Christ's Shortcut
by Tom and April Hoopes in Faith on Saturday, January 09, 2010 6:00 AM
(In this weekly column, Tom and April Hoopes share family-friendly ways of observing the liturgical year and celebrating the Sunday readings.)
Sunday, Jan. 10 is the feast of the Baptism of the Lord. Sunday, Jan. 17 is the Second Sunday in Ordinary Time.
Jan. 10 Readings
Isaiah 42:1-4, 6-7; Psalms 29:1-4, 3, 9-10; Acts 10:34-38; Luke 3:15-16, 21-22
Our Take
All good things must end. After this feast of the Baptism of Our Lord, the Christmas season is definitively over.
But this first feast of the adult Jesus continues a lesson that started at Christmas.

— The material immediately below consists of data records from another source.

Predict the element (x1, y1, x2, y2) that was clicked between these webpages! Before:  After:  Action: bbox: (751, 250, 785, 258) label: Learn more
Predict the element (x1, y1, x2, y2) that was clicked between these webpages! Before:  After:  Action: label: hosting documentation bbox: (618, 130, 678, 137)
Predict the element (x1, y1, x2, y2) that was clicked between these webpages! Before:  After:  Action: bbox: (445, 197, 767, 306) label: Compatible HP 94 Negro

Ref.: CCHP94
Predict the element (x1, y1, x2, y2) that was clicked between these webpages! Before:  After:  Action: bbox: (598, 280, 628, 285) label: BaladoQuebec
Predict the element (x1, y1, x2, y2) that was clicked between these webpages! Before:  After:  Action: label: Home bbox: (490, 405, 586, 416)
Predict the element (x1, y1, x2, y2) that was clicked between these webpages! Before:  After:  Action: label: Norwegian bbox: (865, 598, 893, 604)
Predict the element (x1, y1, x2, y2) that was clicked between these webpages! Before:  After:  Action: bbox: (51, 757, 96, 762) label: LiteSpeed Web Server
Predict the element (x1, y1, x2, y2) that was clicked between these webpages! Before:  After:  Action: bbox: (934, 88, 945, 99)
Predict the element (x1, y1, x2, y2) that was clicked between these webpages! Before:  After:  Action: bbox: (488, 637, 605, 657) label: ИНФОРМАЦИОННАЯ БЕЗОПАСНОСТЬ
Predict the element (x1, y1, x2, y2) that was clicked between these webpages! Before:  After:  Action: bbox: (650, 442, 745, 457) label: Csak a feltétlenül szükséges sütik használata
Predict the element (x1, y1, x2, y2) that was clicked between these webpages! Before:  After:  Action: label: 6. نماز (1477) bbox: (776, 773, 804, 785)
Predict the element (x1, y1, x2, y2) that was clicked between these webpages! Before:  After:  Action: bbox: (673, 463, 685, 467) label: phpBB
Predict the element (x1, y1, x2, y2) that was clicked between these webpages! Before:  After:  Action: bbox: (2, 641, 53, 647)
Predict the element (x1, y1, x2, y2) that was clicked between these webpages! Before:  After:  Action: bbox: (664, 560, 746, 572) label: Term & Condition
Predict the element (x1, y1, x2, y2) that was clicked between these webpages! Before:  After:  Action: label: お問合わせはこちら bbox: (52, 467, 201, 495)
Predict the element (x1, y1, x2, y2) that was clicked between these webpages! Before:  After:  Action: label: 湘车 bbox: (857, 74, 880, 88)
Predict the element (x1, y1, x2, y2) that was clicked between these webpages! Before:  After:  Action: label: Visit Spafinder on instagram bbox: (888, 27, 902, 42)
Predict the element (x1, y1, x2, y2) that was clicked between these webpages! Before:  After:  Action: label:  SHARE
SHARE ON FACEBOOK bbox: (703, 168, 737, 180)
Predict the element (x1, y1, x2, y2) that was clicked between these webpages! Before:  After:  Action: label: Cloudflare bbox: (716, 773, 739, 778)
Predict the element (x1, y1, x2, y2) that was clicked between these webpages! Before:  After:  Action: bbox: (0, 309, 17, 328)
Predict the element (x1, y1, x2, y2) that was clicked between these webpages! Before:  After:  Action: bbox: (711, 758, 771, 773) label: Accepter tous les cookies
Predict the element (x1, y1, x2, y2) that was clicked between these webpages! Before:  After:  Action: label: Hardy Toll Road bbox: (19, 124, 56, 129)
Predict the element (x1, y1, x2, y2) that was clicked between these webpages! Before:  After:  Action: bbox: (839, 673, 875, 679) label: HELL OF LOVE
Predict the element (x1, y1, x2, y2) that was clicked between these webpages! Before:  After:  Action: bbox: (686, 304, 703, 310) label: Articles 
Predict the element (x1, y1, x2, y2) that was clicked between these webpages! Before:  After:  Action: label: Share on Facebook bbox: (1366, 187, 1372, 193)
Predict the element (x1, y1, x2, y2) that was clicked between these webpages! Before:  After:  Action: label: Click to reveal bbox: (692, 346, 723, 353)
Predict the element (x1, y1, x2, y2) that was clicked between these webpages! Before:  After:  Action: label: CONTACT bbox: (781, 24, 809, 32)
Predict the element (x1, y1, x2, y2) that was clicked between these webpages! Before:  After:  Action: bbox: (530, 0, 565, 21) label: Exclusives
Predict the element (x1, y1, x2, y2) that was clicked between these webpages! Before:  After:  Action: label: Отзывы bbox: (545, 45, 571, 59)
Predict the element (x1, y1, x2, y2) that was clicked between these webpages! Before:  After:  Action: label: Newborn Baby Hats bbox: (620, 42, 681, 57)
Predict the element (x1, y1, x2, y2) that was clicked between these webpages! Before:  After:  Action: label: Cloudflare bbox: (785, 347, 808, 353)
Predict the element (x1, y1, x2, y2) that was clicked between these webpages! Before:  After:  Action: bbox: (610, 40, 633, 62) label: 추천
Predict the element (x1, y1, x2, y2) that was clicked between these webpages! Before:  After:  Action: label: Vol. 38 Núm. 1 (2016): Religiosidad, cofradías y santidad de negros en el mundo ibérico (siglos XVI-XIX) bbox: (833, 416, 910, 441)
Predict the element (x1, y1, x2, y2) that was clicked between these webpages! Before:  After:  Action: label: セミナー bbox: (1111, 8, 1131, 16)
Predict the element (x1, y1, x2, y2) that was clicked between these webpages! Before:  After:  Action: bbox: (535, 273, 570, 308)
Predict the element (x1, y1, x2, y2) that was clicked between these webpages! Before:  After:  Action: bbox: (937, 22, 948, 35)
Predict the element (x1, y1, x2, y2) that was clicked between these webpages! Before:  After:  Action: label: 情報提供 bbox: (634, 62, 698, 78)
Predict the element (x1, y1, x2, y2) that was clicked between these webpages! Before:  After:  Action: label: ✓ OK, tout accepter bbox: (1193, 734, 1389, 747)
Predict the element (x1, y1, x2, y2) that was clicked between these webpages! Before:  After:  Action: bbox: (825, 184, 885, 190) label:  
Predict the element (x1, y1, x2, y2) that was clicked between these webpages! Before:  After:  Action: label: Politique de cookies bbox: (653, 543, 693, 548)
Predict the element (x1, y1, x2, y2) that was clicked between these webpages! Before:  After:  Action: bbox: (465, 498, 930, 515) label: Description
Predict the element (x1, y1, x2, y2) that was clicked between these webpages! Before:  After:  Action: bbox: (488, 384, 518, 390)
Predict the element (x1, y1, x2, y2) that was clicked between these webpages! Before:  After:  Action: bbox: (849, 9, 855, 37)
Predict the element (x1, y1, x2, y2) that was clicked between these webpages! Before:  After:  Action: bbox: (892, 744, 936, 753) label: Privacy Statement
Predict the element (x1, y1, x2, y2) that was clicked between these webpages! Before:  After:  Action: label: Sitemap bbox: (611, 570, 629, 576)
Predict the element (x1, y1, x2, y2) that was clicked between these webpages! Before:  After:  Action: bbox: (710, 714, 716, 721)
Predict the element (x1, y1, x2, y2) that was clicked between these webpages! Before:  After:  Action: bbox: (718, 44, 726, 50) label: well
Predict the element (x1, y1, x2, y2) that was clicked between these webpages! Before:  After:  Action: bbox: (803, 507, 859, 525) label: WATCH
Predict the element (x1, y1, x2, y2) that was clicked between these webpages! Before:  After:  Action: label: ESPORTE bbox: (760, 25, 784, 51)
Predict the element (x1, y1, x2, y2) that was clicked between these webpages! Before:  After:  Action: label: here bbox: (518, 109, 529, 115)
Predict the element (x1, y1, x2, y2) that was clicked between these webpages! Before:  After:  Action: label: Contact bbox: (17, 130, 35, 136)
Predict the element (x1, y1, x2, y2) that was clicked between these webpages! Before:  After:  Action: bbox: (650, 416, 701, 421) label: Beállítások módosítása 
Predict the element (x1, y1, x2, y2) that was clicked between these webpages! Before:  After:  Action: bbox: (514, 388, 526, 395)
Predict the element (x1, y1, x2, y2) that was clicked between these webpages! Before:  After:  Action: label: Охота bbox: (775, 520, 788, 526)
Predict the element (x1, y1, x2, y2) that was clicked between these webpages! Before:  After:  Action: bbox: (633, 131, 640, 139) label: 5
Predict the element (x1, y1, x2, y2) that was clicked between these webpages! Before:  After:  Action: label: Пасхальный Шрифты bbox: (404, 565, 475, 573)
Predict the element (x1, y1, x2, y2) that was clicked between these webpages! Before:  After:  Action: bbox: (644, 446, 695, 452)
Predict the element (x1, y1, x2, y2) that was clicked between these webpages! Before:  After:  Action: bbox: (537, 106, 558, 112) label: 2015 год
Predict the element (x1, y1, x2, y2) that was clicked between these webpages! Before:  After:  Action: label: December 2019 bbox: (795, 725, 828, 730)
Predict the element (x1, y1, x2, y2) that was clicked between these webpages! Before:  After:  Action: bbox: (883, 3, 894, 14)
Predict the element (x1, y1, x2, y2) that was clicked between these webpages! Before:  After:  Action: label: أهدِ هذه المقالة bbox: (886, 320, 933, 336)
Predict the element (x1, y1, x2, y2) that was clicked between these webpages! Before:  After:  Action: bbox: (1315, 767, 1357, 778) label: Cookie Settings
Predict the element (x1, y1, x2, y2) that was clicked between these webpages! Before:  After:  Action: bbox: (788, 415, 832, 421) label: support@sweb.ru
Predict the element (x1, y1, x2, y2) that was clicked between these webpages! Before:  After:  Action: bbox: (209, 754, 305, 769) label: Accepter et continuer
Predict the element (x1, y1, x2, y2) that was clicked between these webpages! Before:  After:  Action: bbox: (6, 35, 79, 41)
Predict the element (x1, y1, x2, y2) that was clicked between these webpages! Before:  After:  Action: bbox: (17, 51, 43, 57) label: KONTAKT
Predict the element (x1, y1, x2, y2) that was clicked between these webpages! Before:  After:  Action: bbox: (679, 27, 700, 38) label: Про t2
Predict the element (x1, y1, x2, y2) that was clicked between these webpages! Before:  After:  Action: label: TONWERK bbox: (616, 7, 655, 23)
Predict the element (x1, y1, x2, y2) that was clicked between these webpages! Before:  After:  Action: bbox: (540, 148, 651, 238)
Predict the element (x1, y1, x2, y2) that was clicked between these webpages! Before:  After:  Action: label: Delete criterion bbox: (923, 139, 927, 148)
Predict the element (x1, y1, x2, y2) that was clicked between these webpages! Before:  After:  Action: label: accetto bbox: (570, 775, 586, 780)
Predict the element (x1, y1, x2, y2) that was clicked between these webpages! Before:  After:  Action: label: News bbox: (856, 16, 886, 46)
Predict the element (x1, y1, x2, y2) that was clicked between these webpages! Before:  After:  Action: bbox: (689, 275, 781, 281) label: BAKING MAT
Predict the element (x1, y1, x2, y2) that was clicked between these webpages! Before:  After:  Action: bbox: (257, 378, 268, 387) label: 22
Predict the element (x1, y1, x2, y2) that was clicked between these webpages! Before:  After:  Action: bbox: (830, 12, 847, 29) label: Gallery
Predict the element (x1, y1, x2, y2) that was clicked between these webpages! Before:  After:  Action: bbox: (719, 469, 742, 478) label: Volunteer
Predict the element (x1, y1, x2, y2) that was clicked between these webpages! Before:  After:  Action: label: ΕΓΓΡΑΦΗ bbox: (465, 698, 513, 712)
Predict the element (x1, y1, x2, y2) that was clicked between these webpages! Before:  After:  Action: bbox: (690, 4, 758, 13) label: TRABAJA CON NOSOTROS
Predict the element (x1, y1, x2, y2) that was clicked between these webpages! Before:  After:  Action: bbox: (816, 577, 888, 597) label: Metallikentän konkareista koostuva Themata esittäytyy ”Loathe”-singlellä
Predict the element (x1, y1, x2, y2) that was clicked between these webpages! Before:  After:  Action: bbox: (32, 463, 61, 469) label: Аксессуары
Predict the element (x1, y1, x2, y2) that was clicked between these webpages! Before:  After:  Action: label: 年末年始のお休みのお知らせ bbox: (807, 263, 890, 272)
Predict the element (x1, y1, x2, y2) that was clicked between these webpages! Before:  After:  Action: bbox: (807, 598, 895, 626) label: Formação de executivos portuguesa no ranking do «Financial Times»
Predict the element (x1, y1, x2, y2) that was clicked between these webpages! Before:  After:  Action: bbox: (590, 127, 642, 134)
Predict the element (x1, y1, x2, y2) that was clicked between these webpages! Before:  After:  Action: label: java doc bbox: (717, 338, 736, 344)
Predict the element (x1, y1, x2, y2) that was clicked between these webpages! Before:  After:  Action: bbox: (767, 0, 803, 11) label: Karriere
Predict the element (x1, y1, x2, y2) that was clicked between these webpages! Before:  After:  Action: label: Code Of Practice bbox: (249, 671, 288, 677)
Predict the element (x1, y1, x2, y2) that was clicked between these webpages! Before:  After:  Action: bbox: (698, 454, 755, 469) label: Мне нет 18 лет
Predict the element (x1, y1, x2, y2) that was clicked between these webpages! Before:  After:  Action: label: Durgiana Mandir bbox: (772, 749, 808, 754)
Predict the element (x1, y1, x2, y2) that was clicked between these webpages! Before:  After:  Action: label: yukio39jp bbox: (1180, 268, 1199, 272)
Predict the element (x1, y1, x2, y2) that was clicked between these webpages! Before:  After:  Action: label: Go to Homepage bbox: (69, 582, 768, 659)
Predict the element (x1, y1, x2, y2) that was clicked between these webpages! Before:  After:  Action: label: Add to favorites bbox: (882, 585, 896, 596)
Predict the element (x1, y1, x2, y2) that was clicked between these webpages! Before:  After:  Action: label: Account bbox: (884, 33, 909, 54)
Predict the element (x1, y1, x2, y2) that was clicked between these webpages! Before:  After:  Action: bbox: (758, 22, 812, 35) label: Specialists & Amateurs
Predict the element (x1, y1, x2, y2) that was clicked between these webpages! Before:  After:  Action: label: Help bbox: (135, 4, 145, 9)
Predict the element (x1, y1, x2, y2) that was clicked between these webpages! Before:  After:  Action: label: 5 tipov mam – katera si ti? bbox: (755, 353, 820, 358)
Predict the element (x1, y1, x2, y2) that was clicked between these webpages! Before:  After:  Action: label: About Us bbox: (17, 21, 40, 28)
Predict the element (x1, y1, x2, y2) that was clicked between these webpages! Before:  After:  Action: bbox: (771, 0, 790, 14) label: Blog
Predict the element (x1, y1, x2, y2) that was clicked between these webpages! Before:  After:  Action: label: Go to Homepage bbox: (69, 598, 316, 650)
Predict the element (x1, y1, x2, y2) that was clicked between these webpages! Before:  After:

The Catechism, No. 518, says, “All Jesus did, said and suffered had for its aim restoring fallen man to his original vocation.”
Then, it goes a step forward. “When Christ became incarnate and was made man,” it says, he “procured for us a ‘shortcut’ to salvation, so that what we had lost in Adam, that is, being in the image and likeness of God, we might recover in Christ Jesus. For this reason Christ experienced all the stages of life, thereby giving communion with God to all men.”
So, the answer to the question “Why did Christ do that?” is, at one level, always the same: “to give us a ‘shortcut’ to salvation.”
He was baptized so we would know to be baptized. He also, in the words of Peter in today’s second reading, “went about doing good” so we would know to do that.
God has done the hard part. Our job: Follow him through the shortcut he made. And as Isaiah’s reading points out, he doesn’t even leave that to us: “I, the Lord, have called you for the victory of justice,” it says. “I have grasped you by the hand.”